Jan 30 2009
in which birmingham makes apostrophes cry
I admit it: I’m a grammar Nazi. I worked as the copy editor of UAA’s student-run campus paper, The Northern Light, for almost two full years, and I only quit because I was leaving for my semester in England. (I’d hoped I’d be able to get the job back when I returned, but no such luck.) Blatant grammatical errors kind of hurt my soul; every time I see “your welcome” or “book’s for sale” or what have you, I die a little inside. I’d sort of hoped I’d see less of this in England, since supposedly people are smarter over there (I mean, it’s hard to beat the US for lousy school results, but apparently either that isn’t true or “smarter” doesn’t translate into “actually paid attention in school when they were teaching grammar”).
Well, now England has apparently decided to make that official. The Associated Press reports that Birmingham, England’s second-largest city, has actually banned apostrophes from street signs.

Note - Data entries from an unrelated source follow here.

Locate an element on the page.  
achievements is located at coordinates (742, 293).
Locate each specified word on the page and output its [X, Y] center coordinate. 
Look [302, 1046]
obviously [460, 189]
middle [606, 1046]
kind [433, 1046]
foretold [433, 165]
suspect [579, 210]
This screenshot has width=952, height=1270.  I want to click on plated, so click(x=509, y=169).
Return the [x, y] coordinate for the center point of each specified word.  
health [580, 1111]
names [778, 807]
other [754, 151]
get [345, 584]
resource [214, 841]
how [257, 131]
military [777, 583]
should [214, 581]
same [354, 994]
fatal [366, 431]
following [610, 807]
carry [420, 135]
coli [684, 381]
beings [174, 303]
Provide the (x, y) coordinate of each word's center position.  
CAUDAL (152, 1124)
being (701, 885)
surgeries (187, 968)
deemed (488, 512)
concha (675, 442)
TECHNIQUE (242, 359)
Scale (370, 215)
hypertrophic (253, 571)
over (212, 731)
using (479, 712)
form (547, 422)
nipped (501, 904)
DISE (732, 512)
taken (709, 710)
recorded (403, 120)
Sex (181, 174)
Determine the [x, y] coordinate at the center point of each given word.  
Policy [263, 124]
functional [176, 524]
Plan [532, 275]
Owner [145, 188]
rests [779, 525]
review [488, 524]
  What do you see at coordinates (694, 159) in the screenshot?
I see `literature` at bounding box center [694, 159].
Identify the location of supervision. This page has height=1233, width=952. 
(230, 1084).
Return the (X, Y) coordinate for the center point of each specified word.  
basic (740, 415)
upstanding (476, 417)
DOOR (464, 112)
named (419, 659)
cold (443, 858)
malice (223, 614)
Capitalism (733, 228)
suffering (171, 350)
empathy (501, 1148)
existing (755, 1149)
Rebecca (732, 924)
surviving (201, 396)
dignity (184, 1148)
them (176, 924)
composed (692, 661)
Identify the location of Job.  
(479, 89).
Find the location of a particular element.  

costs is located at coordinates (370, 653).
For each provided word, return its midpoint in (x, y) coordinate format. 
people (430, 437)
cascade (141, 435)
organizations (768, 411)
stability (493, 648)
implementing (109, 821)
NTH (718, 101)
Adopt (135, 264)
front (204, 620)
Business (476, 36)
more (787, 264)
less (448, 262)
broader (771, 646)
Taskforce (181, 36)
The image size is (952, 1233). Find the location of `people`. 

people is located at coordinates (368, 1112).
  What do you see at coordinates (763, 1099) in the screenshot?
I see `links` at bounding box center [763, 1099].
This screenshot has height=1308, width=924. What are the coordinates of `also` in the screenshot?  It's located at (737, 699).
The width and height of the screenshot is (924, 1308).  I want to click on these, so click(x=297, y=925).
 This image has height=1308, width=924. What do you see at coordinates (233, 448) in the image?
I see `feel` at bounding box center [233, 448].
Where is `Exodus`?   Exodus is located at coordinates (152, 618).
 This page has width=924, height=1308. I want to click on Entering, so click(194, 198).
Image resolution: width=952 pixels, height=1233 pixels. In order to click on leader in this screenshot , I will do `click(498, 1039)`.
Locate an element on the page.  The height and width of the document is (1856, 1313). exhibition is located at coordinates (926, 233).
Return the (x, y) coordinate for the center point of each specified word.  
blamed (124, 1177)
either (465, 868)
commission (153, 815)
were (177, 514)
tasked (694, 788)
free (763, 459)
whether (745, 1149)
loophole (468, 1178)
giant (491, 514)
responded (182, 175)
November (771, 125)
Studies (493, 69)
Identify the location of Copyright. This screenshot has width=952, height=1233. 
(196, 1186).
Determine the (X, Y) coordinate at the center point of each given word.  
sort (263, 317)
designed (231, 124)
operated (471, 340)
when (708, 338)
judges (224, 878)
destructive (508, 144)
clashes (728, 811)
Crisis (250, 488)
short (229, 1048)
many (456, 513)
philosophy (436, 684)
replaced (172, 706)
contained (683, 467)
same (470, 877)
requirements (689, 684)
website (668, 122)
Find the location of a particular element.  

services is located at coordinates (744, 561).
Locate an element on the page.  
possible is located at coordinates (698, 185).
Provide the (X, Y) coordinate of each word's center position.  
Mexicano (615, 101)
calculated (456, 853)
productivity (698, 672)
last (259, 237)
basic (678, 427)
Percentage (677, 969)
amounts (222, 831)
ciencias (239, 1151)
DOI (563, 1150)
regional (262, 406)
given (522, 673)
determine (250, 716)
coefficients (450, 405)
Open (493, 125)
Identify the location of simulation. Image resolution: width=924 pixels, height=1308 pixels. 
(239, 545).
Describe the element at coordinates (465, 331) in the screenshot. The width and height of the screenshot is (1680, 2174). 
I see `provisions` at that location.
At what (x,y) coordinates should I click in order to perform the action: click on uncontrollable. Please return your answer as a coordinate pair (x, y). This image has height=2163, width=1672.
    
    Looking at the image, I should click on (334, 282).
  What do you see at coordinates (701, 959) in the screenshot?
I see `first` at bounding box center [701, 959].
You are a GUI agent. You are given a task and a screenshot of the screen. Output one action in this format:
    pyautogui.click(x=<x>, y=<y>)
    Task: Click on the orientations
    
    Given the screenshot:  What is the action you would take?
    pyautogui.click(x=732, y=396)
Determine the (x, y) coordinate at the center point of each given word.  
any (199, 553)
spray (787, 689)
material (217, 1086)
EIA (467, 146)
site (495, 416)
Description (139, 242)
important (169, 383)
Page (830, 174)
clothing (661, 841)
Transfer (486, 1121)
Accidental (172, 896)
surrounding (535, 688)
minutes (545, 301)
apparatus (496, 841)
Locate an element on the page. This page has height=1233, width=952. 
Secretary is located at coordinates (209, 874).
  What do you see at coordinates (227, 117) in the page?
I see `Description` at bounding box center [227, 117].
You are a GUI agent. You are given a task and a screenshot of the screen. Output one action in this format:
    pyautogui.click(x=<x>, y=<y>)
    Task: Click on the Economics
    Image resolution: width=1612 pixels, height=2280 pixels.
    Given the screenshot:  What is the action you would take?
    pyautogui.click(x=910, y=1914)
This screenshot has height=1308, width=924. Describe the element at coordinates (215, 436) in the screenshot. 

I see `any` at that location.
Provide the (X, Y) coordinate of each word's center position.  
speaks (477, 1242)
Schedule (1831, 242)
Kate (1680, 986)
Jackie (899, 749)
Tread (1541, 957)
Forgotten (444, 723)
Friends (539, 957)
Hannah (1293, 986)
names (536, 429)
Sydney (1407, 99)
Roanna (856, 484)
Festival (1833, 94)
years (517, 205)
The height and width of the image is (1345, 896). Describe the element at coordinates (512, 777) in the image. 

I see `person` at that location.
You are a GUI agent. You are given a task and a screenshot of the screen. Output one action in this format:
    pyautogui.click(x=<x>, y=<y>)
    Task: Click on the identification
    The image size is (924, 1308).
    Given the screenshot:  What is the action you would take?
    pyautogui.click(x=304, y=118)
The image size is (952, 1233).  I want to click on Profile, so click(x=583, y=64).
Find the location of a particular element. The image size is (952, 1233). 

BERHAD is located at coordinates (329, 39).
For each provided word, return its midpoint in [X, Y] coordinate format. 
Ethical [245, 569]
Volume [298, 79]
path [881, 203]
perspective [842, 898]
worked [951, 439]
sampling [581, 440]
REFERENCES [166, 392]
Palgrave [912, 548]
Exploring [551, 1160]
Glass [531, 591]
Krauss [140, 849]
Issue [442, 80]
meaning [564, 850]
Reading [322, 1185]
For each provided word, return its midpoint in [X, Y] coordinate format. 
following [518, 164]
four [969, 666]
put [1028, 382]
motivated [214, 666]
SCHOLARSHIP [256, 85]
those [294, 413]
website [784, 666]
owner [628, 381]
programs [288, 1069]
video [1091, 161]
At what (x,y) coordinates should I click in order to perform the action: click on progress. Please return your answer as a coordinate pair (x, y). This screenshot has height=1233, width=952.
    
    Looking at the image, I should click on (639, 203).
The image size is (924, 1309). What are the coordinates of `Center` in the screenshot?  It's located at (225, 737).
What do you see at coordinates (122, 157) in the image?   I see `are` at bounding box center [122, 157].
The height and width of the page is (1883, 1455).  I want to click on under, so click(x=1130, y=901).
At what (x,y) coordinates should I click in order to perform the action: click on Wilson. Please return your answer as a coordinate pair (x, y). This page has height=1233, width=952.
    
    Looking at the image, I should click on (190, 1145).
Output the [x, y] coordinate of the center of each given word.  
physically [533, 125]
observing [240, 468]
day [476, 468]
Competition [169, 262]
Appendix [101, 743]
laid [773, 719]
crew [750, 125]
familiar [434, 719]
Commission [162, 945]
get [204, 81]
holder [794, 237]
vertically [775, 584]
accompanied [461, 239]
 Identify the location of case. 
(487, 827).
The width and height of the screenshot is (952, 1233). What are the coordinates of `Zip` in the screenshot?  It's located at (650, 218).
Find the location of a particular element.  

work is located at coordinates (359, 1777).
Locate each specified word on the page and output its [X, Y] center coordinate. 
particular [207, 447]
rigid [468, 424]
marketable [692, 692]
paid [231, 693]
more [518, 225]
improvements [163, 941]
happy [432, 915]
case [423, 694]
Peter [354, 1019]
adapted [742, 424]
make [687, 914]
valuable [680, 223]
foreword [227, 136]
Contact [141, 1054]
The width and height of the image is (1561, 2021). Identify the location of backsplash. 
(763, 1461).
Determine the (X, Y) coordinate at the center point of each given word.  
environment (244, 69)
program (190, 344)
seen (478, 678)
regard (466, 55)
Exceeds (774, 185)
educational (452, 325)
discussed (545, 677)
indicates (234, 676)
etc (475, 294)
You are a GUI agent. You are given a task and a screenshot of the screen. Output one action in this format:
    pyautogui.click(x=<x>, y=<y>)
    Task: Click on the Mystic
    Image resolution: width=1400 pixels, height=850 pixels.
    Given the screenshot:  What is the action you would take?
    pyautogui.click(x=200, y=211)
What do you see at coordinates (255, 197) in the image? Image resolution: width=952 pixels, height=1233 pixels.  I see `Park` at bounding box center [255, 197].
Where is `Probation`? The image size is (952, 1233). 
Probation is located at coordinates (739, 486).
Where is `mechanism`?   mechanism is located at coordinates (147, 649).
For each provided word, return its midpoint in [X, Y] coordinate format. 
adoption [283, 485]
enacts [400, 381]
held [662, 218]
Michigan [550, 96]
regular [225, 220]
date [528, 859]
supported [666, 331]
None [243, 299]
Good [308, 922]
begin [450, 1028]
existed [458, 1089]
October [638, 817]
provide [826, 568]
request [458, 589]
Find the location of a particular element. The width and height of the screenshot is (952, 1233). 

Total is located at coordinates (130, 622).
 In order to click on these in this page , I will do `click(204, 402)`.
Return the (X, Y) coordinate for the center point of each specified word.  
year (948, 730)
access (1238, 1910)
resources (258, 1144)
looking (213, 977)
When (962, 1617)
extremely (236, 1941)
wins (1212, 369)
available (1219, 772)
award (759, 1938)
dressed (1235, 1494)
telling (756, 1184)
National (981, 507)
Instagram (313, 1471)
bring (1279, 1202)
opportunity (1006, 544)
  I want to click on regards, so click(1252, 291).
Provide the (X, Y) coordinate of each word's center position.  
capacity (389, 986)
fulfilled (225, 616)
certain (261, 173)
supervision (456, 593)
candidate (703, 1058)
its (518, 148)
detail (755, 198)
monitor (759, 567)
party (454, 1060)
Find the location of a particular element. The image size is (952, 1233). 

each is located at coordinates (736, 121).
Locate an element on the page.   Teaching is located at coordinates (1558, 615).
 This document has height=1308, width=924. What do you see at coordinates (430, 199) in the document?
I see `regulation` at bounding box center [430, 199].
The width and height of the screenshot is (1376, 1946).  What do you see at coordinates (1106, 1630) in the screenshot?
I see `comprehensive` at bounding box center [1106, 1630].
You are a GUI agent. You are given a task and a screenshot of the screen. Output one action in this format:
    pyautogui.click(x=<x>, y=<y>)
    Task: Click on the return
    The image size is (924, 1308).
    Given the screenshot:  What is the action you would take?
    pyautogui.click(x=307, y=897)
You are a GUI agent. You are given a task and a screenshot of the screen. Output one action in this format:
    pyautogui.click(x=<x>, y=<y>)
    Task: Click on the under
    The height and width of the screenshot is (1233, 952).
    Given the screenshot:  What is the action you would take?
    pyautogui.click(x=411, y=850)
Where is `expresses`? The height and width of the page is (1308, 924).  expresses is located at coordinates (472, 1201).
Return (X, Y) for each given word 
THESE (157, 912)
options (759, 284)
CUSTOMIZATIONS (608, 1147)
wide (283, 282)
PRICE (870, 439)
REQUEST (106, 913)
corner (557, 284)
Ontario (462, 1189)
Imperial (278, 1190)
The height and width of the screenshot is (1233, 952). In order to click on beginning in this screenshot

Seriously? What did the poor little apostrophe ever do to you people? Apostrophes are wonderful little beings. Leave them out and you really don’t know whether something’s plural or possessive. (Okay okay, you might know from context, but sometimes you honestly can’t tell.) Learning to use them properly is not that difficult, and abusing them just because you’re too lazy to learn how they’re supposed to be used? Well, that’s just shameful.
The really stupid bit is how the decision was made:
It seems that Birmingham officials have been taking a hammer to grammar for years, quietly dropping apostrophes from street signs since the 1950s. Through the decades, residents have frequently launched spirited campaigns to restore the missing punctuation to signs denoting such places as “St. Pauls Square” or “Acocks Green.”
This week, the council made it official, saying it was banning the punctuation mark from signs in a bid to end the dispute once and for all.
Councilor Martin Mullaney, who heads the city’s transport scrutiny committee, said he decided to act after yet another interminable debate into whether “Kings Heath,” a Birmingham suburb, should be rewritten with an apostrophe.
“I had to make a final decision on this,” he said Friday. “We keep debating apostrophes in meetings and we have other things to do.”
Mullaney hopes to stop public campaigns to restore the apostrophe that would tell passers-by that “Kings Heath” was once owned by the monarchy.
“Apostrophes denote possessions that are no longer accurate, and are not needed,” he said. “More importantly, they confuse people. If I want to go to a restaurant, I don’t want to have an A-level (high school diploma) in English to find it.”
This seems…counterintuitive. To put it mildly. They’ve been dropping apostrophes for years for no discernible reason, and fellow sticklers have come together to protest this and campaign to get the humble apostrophe reinstated. We have no mention of giant crowds picketing to have apostrophes removed. So to end the debate, they didn’t decide to put all the apostrophes back where they belonged. They banned them wholesale.
This…does not compute.
And that last quote by Mullaney? Do I even have to comment on it? That…pretty much mocks itself, right there.